> Ejercicio breve 1
Dispón en una tabla Markdown con las columnas Núm y Contenido solo las líneas de los registros que van desde la que contiene "Lire plus (47, 441)" hasta el final de los registros, ambas incluidas. Numera cada fila y omite las líneas en blanco.

== Página ==

Si Madre e hijo contiene en su proyecto estético un regreso al romanticismo alemán –particularmente a la pintura de Caspar David Friedrich, como lo ha reconocido el mismo Sokurov– no se trata de una cita cultural sino en todo caso de una forma de intentar acceder a lo invisible a través de la exacerbación de lo real, una manera de recuperar la espiritualidad del arte contra la tiranía actual de la imagen reducida a la escala del diseño. Utilizando lentes especiales durante el rodaje (no hubo tratamiento posterior de laboratorio), Sokurov se propuso devolverle su bidimensionalidad a la pantalla y hacer de ella lo que finalmente es: un lienzo, una tela sobre la cual extiende los colores graves de su paleta, privilegiando siempre la textura, como si se pudieran casi palpar las luces y sombras que va trazando su pincel.
“Cierra tus ojos físicos para que veas primero tu cuadro con los ojos del espíritu. Luego, haz que aparezca en el día lo que has visto en tu noche, para que su acción se ejerza a su vez sobre otros seres, del exterior hacia el interior...”. Estos postulados escritos en 1830 por Caspar David Friedrich parecen el motor que mueve todo el concepto plástico de Madre e hijo. El paisaje del film es, a la manera romántica, un paisaje del alma, un estado de ánimo, que diluye toda noción realista del espacio y del tiempo. Y es notable cómo ante su film se tiene la sensación de que Sokurov consigue lo que muy pocos cineastas (quizá sólo Tarkovski, en el prólogo de Andrei Rubliov, con un hombre elevándose perplejo hacia el cielo, o en el final de El sacrificio, con el incendio iluminador) han logrado: que el espíritu se desprenda un poco de la máquina humana, que se abra una grieta en el palacio del mundo.

===

> Ejercicio breve 2
Retoma el texto sobre la película Madre e hijo de Sokurov y continúalo después de su última oración.

== Registros proporcionados ==

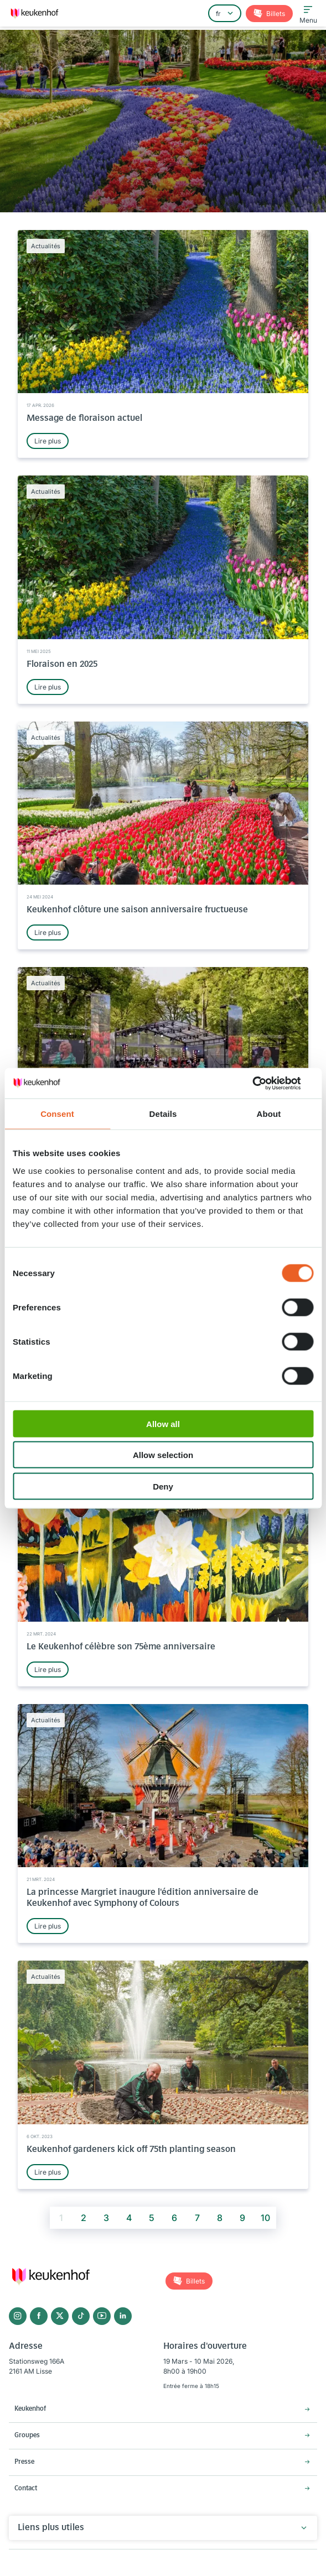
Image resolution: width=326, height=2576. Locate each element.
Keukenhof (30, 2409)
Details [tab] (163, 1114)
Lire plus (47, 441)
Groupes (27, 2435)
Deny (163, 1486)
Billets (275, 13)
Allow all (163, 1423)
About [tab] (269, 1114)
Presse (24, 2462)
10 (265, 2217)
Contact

===

> Respuesta esperada 1
| Núm | Contenido |
|---|---|
| 1 | Lire plus (47, 441) |
| 2 | Groupes (27, 2435) |
| 3 | Deny (163, 1486) |
| 4 | Billets (275, 13) |
| 5 | Allow all (163, 1423) |
| 6 | About [tab] (269, 1114) |
| 7 | Presse (24, 2462) |
| 8 | 10 (265, 2217) |
| 9 | Contact |

> Respuesta esperada 2
En Madre e hijo el cine –como la poesía– es entendido como una forma de conocimiento mágico, misterioso, que relaciona estrechamente lo circundante con la vida interior, como una revelación. Las largas caminatas que emprende el hijo, primero con su madre a cuestas, para que ella pueda recorrer por última vez la tierra que ha habitado, y finalmente solo, preparándose para el momento definitivo de la muerte de quien le dio la vida, parecen tener la función de disolver a los personajes en el universo, de alcanzar una oscura armonía con la naturaleza. El camino es sinuoso, serpenteante; la llanura accidentada; los árboles pareceninclinarse y abrazarlos a su paso, como si participaran de esa ceremonia del adiós. Un tren a vapor, lejano, indiferente, surca el cuadro. Su sonido se confunde con algún borroso pasaje musical, como si esa difusa locomotora humeante y esos pocos vagones representaran de pronto la fugacidad de una vida que pasa.
En El alma romántica y el sueño, Albert Béguin, en su análisis de la obra de Friedrich, habla del tormento del pintor por “los irreconciliables dualismos que desgarran a la naturaleza humana” y de la manera en que trataba de superarlos, de conquistar una unidad, “expresada a la vez por su piedad y por la concepción que tenía de su arte”. Algo similar podría decirse de Sokurov. Ese hijo cargando en andas a su madre agónica es evidentemente una suerte de pietà invertida, pero lo excepcional de Madre e hijo es que se pueda percibir un acento religioso, una inspiración mística, aunque no haya un símbolo concreto que lo precise. En cualquier caso, el film todo, en su monolítica entidad, parece asumirse como un acto de compasión.